__Task details__. Reproduce every one of the rows below verbatim, without altering anything.

__Data provided__.
╔══
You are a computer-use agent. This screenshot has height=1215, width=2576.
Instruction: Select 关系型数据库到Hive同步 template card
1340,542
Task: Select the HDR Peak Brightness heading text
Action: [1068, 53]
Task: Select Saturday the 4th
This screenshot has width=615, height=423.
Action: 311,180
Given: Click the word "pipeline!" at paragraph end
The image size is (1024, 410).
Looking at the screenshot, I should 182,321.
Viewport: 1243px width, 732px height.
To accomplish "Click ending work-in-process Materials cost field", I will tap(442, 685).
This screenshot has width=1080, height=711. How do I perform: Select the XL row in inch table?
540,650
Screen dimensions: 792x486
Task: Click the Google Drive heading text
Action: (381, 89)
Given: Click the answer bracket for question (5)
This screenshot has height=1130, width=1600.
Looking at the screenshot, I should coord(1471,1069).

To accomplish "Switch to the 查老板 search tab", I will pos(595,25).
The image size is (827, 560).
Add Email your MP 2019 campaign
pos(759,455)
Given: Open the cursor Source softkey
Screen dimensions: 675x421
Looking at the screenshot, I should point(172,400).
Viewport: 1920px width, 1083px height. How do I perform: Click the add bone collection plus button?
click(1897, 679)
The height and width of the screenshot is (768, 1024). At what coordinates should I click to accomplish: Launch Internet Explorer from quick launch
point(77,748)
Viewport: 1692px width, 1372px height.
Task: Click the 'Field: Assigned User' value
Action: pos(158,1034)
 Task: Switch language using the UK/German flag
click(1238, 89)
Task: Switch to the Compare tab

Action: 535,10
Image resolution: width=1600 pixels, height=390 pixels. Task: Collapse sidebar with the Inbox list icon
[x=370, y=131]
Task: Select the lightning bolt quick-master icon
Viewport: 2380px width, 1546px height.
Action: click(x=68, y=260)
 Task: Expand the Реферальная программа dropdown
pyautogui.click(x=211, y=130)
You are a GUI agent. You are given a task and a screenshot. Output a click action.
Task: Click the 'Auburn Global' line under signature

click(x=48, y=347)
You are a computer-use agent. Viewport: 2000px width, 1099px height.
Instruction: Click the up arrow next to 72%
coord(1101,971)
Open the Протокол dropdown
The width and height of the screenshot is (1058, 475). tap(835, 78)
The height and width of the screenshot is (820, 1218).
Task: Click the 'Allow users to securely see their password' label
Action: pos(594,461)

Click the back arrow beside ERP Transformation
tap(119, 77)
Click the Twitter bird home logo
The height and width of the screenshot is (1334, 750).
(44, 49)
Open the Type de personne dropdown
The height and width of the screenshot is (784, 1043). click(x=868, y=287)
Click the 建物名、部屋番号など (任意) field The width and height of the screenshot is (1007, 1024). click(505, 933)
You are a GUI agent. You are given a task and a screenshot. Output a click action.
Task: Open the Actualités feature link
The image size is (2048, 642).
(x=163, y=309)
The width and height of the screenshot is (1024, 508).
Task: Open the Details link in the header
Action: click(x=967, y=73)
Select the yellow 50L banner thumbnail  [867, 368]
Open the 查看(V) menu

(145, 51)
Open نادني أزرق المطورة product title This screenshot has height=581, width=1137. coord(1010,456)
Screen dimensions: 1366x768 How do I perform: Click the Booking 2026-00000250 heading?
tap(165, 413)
╚══
__Finished exercise__.
You are a computer-use agent. This screenshot has height=1215, width=2576.
Instruction: Select 关系型数据库到Hive同步 template card
1340,542
Task: Select the HDR Peak Brightness heading text
Action: [1068, 53]
Task: Select Saturday the 4th
This screenshot has width=615, height=423.
Action: 311,180
Given: Click the word "pipeline!" at paragraph end
The image size is (1024, 410).
Looking at the screenshot, I should 182,321.
Viewport: 1243px width, 732px height.
To accomplish "Click ending work-in-process Materials cost field", I will tap(442, 685).
This screenshot has width=1080, height=711. How do I perform: Select the XL row in inch table?
540,650
Screen dimensions: 792x486
Task: Click the Google Drive heading text
Action: (381, 89)
Given: Click the answer bracket for question (5)
This screenshot has height=1130, width=1600.
Looking at the screenshot, I should coord(1471,1069).

To accomplish "Switch to the 查老板 search tab", I will pos(595,25).
The image size is (827, 560).
Add Email your MP 2019 campaign
pos(759,455)
Given: Open the cursor Source softkey
Screen dimensions: 675x421
Looking at the screenshot, I should point(172,400).
Viewport: 1920px width, 1083px height. How do I perform: Click the add bone collection plus button?
click(1897, 679)
The height and width of the screenshot is (768, 1024). At what coordinates should I click to accomplish: Launch Internet Explorer from quick launch
point(77,748)
Viewport: 1692px width, 1372px height.
Task: Click the 'Field: Assigned User' value
Action: pos(158,1034)
 Task: Switch language using the UK/German flag
click(1238, 89)
Task: Switch to the Compare tab

Action: 535,10
Image resolution: width=1600 pixels, height=390 pixels. Task: Collapse sidebar with the Inbox list icon
[x=370, y=131]
Task: Select the lightning bolt quick-master icon
Viewport: 2380px width, 1546px height.
Action: click(x=68, y=260)
 Task: Expand the Реферальная программа dropdown
pyautogui.click(x=211, y=130)
You are a GUI agent. You are given a task and a screenshot. Output a click action.
Task: Click the 'Auburn Global' line under signature

click(x=48, y=347)
You are a computer-use agent. Viewport: 2000px width, 1099px height.
Instruction: Click the up arrow next to 72%
coord(1101,971)
Open the Протокол dropdown
The width and height of the screenshot is (1058, 475). tap(835, 78)
The height and width of the screenshot is (820, 1218).
Task: Click the 'Allow users to securely see their password' label
Action: pos(594,461)

Click the back arrow beside ERP Transformation
tap(119, 77)
Click the Twitter bird home logo
The height and width of the screenshot is (1334, 750).
(44, 49)
Open the Type de personne dropdown
The height and width of the screenshot is (784, 1043). click(x=868, y=287)
Click the 建物名、部屋番号など (任意) field The width and height of the screenshot is (1007, 1024). click(505, 933)
You are a GUI agent. You are given a task and a screenshot. Output a click action.
Task: Open the Actualités feature link
The image size is (2048, 642).
(x=163, y=309)
The width and height of the screenshot is (1024, 508).
Task: Open the Details link in the header
Action: click(x=967, y=73)
Select the yellow 50L banner thumbnail  [867, 368]
Open the 查看(V) menu

(145, 51)
Open نادني أزرق المطورة product title This screenshot has height=581, width=1137. coord(1010,456)
Screen dimensions: 1366x768 How do I perform: Click the Booking 2026-00000250 heading?
tap(165, 413)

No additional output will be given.